Recent advances in supported molecular sieve catalysts with wide temperature range for selective catalytic reduction of NOX with C3H6

Abstract

NO_X is a major atmospheric pollutant that is emanated by motor vehicles, thermal power plants, and industrial boilers. Therefore, the removal of NO_X is a research hotspot in the exhaust gas treatment field. Numerous methods have been used to eliminate NO_X: the selective catalytic reduction of NO_X using C₃H₆ as the reducing agent (C₃H₆-SCR) is an effective method to remove NO_X. The key issue in NO_X removal in C₃H₆-SCR is to obtain catalysts with low-temperature activity and wide operating temperatures.
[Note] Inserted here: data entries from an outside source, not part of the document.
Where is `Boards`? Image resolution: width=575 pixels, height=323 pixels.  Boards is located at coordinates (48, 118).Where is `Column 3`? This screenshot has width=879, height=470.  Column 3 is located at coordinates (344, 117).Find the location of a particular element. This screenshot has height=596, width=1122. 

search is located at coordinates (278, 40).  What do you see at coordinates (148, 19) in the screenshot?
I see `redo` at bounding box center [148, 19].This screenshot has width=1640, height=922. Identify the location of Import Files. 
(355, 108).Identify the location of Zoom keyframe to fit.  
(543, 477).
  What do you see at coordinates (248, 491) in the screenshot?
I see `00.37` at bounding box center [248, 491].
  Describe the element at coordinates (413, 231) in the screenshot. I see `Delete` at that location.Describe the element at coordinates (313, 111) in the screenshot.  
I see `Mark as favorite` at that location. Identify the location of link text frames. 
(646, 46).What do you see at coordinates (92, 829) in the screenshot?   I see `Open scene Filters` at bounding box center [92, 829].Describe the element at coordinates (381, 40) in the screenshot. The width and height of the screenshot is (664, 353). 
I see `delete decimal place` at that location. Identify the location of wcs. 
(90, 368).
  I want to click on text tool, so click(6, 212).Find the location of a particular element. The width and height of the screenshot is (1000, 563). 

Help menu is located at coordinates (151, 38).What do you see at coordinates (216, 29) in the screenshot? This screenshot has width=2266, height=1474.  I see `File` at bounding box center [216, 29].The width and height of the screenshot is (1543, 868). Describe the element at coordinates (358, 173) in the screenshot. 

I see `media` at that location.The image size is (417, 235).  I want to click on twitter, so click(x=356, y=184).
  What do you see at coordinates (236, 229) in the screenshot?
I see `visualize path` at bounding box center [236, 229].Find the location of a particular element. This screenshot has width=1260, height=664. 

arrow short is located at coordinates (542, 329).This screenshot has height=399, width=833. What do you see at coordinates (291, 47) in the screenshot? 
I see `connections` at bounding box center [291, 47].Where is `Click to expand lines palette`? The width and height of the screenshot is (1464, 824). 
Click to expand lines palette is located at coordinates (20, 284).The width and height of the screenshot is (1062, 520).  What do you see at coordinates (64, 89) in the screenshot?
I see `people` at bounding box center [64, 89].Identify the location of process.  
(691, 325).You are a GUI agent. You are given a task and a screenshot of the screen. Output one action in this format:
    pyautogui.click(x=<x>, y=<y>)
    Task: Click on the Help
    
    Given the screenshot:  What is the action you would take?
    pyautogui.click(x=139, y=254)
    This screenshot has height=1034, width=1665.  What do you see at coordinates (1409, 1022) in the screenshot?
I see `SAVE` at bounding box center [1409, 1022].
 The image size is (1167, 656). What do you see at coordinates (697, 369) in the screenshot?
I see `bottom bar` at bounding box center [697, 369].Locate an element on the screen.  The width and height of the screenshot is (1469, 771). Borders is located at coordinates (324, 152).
Till date, different supported wide-temperature-active molecular sieve catalysts have been prepared and used in C₃H₆-SCR reactions. Studies have shown that the catalytic performance of supported catalysts is related not only to the active component but also to the structural and textural parameters of the molecular sieve supports. This review summarizes the structural and textural characteristics, catalytic properties, and catalytic mechanism of molecular sieve catalysts with different pore structures for C₃H₆-SCR reactions. The design strategies of supported molecular sieve catalysts are suggested. The goal of this review is to highlight (1) the structural and textural characteristics and low-temperature catalytic performance of different supported molecular sieve catalysts; (2) the relationship between wide-temperature window and loaded active components, as well as carriers of the supported molecular sieve catalysts; and (3) design strategies and development prospects of supported molecular sieve catalysts with low-temperature activity and wide-temperature operating range for C₃H₆-SCR reactions.